__Stated task__
Return every one of the records below verbatim, line for line, with nothing altered.

— start of Material to process —

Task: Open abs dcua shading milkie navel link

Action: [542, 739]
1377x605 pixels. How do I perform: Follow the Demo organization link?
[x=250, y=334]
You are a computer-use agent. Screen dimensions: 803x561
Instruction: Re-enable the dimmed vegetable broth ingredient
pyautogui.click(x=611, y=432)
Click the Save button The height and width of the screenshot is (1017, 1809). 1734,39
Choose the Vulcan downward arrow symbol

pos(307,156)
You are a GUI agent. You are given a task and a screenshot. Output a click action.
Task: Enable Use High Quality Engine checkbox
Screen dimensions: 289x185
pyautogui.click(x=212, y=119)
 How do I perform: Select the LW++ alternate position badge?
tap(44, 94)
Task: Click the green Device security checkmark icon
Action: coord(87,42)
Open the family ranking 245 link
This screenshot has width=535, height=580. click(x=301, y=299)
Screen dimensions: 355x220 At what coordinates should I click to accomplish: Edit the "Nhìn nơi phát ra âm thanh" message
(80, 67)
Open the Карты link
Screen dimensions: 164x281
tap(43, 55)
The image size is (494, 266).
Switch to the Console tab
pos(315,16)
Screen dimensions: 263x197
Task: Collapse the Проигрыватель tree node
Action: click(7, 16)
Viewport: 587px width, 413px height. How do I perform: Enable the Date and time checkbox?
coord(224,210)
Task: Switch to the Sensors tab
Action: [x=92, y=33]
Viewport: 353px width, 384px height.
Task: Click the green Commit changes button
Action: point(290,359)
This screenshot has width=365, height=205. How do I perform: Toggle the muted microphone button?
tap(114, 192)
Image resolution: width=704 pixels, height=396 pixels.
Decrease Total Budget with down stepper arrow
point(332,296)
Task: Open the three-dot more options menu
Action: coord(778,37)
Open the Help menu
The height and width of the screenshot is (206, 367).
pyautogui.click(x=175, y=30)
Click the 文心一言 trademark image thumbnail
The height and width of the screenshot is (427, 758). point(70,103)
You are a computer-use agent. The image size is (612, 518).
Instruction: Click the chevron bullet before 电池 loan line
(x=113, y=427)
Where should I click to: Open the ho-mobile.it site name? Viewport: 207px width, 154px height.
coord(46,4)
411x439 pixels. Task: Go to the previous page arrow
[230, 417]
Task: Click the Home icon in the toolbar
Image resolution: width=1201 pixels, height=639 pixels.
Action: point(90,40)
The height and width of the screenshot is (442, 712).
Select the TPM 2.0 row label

— end of Material to process —

__Task solution__
Task: Open abs dcua shading milkie navel link

Action: [542, 739]
1377x605 pixels. How do I perform: Follow the Demo organization link?
[x=250, y=334]
You are a computer-use agent. Screen dimensions: 803x561
Instruction: Re-enable the dimmed vegetable broth ingredient
pyautogui.click(x=611, y=432)
Click the Save button The height and width of the screenshot is (1017, 1809). 1734,39
Choose the Vulcan downward arrow symbol

pos(307,156)
You are a GUI agent. You are given a task and a screenshot. Output a click action.
Task: Enable Use High Quality Engine checkbox
Screen dimensions: 289x185
pyautogui.click(x=212, y=119)
 How do I perform: Select the LW++ alternate position badge?
tap(44, 94)
Task: Click the green Device security checkmark icon
Action: coord(87,42)
Open the family ranking 245 link
This screenshot has width=535, height=580. click(x=301, y=299)
Screen dimensions: 355x220 At what coordinates should I click to accomplish: Edit the "Nhìn nơi phát ra âm thanh" message
(80, 67)
Open the Карты link
Screen dimensions: 164x281
tap(43, 55)
The image size is (494, 266).
Switch to the Console tab
pos(315,16)
Screen dimensions: 263x197
Task: Collapse the Проигрыватель tree node
Action: click(7, 16)
Viewport: 587px width, 413px height. How do I perform: Enable the Date and time checkbox?
coord(224,210)
Task: Switch to the Sensors tab
Action: [x=92, y=33]
Viewport: 353px width, 384px height.
Task: Click the green Commit changes button
Action: point(290,359)
This screenshot has width=365, height=205. How do I perform: Toggle the muted microphone button?
tap(114, 192)
Image resolution: width=704 pixels, height=396 pixels.
Decrease Total Budget with down stepper arrow
point(332,296)
Task: Open the three-dot more options menu
Action: coord(778,37)
Open the Help menu
The height and width of the screenshot is (206, 367).
pyautogui.click(x=175, y=30)
Click the 文心一言 trademark image thumbnail
The height and width of the screenshot is (427, 758). point(70,103)
You are a computer-use agent. The image size is (612, 518).
Instruction: Click the chevron bullet before 电池 loan line
(x=113, y=427)
Where should I click to: Open the ho-mobile.it site name? Viewport: 207px width, 154px height.
coord(46,4)
411x439 pixels. Task: Go to the previous page arrow
[230, 417]
Task: Click the Home icon in the toolbar
Image resolution: width=1201 pixels, height=639 pixels.
Action: point(90,40)
The height and width of the screenshot is (442, 712).
Select the TPM 2.0 row label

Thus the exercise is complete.